■ **Excerpted data**:
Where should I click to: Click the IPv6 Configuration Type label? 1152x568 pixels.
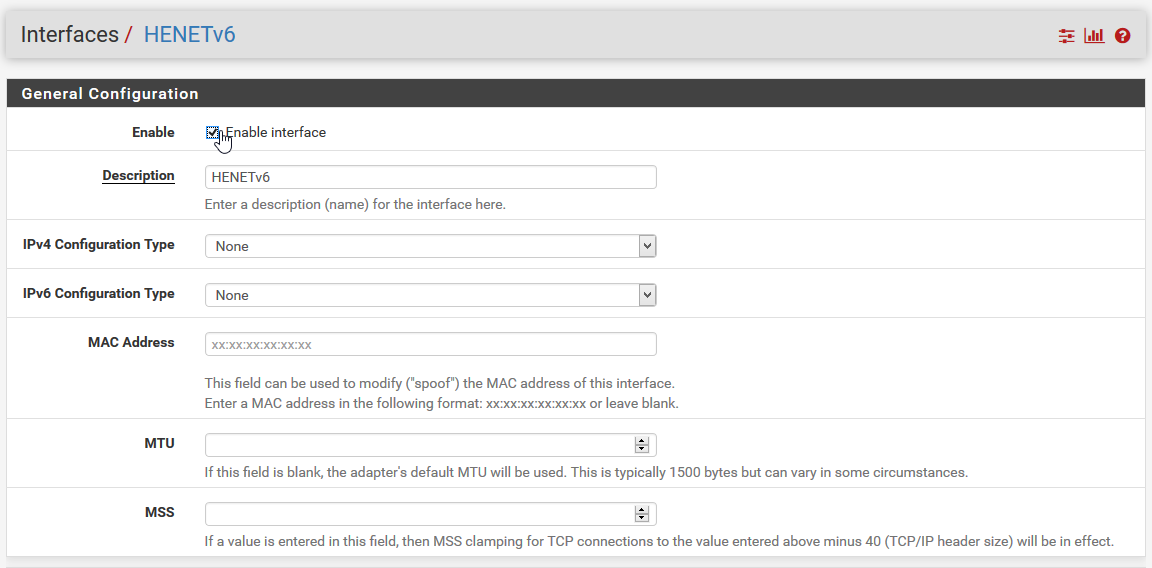(99, 294)
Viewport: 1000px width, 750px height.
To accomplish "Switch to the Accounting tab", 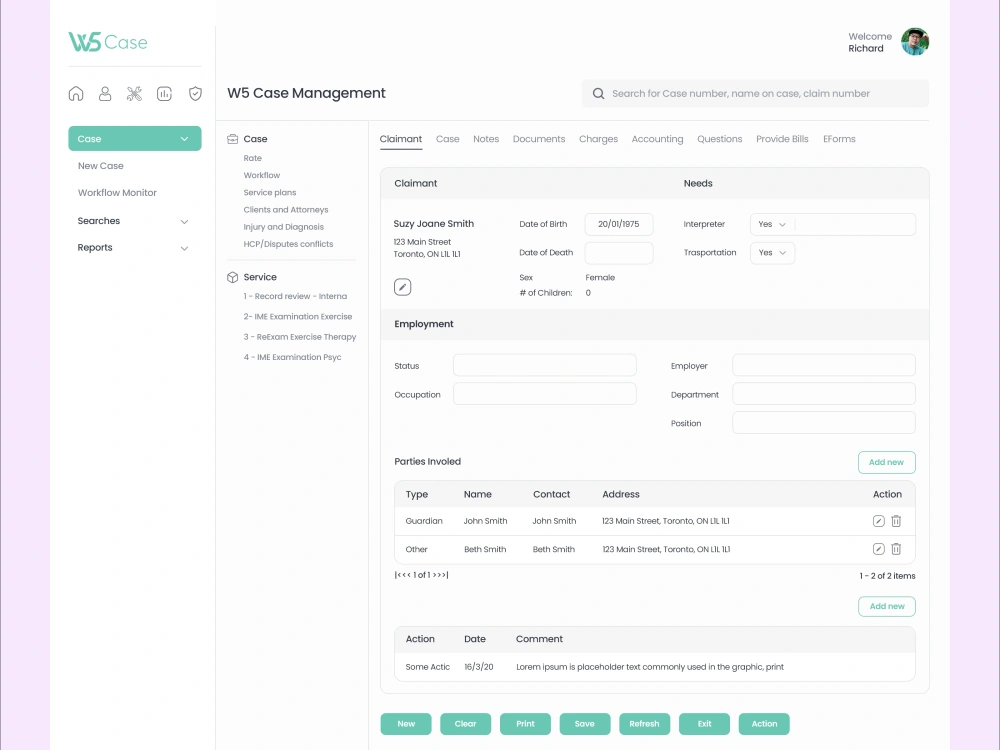I will coord(657,139).
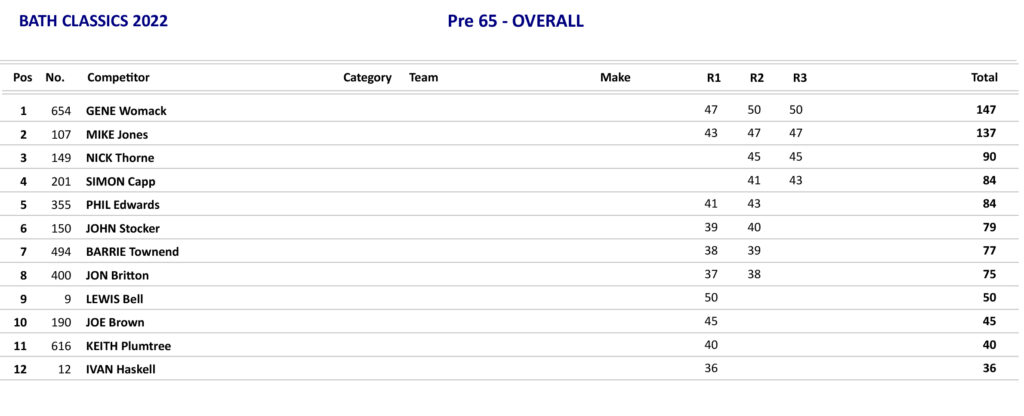This screenshot has height=416, width=1024.
Task: Select the Make column header
Action: pyautogui.click(x=615, y=77)
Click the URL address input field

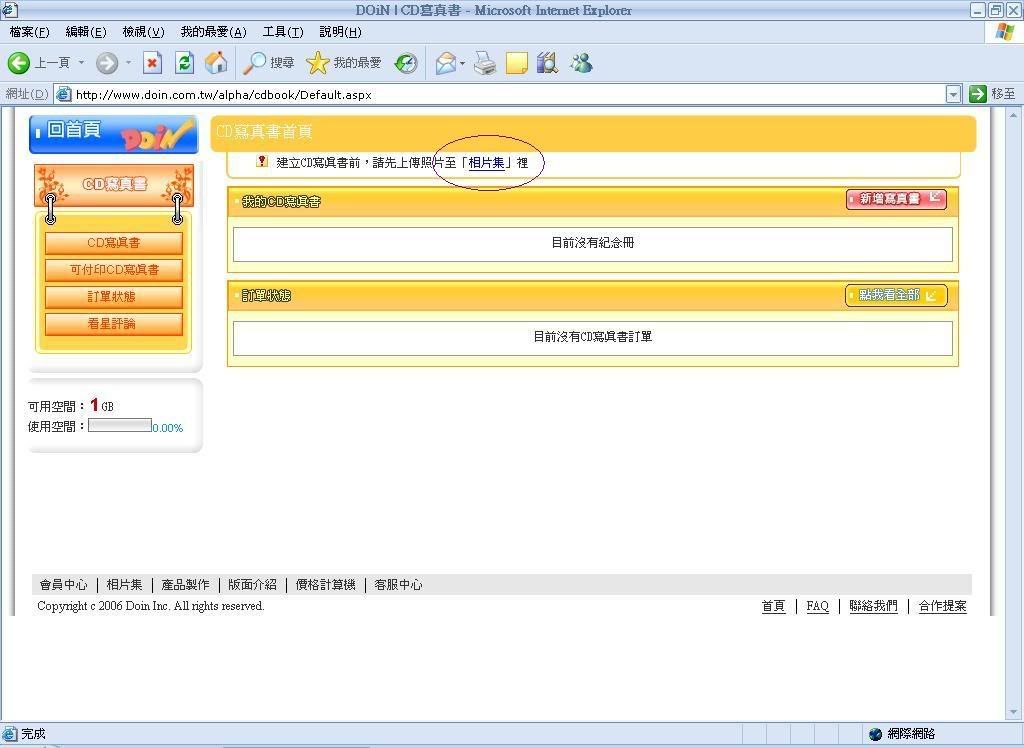pos(500,94)
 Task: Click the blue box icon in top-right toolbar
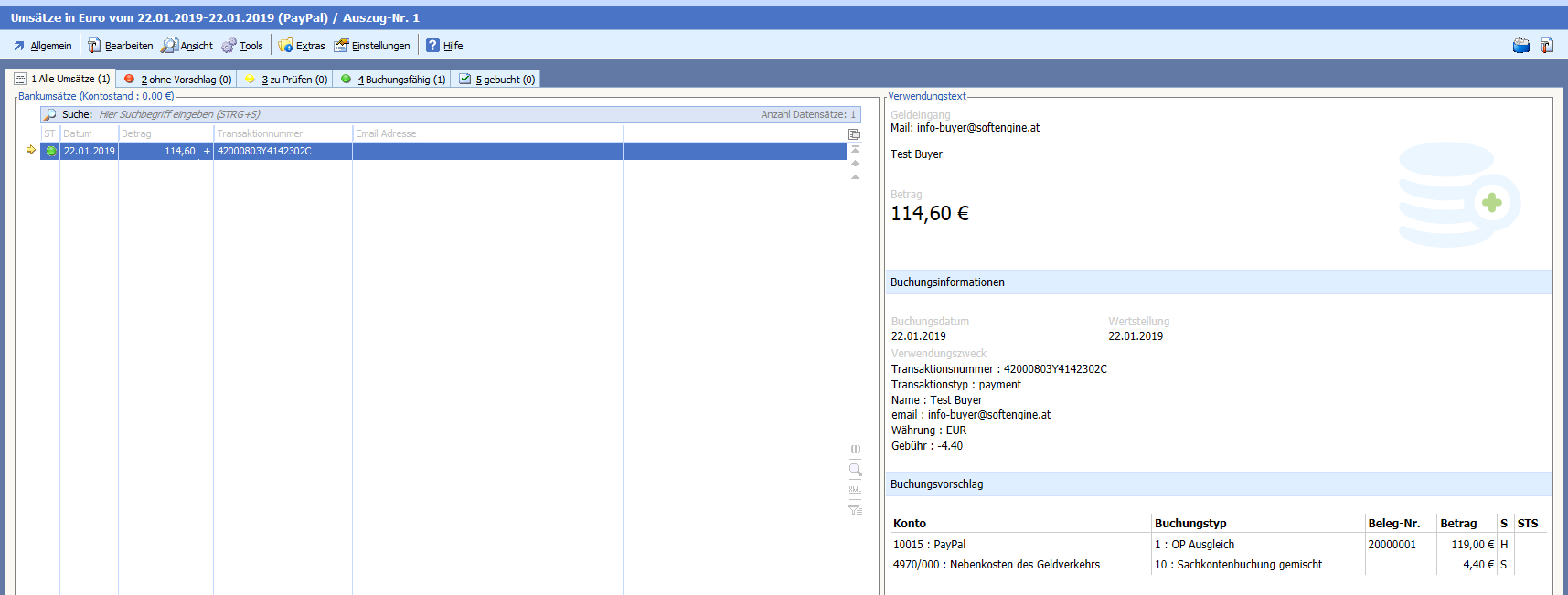point(1521,46)
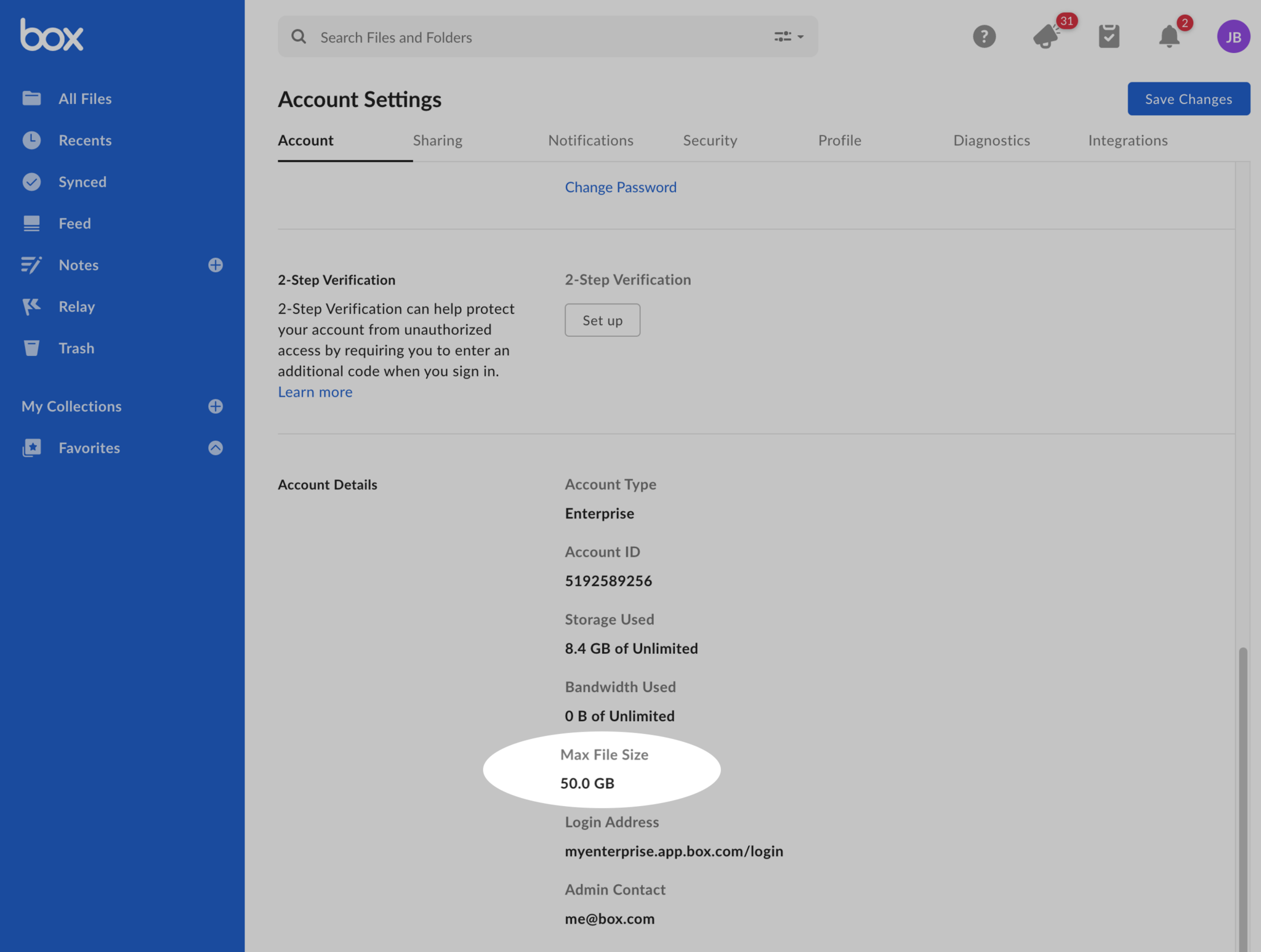
Task: Collapse the Favorites section
Action: tap(215, 448)
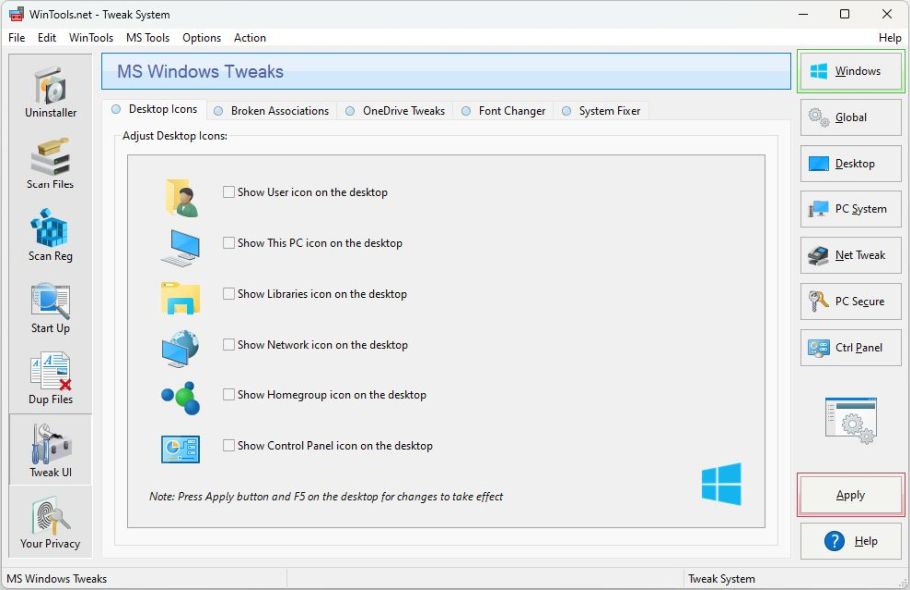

■ **Exercise aim**: Express the lines from the line with "Task: Click the" through the end of the items as a Markdown table with the columns Row and Line, one row per line, with blank lines omitted. Leave the pictures out of the answer.

■ **Final result**:
| Row | Line |
|---|---|
| 1 |  Task: Click the blue box icon in top-right toolbar |
| 2 | point(1521,46) |
| 3 | Task: Collapse the Favorites section |
| 4 | Action: tap(215, 448) |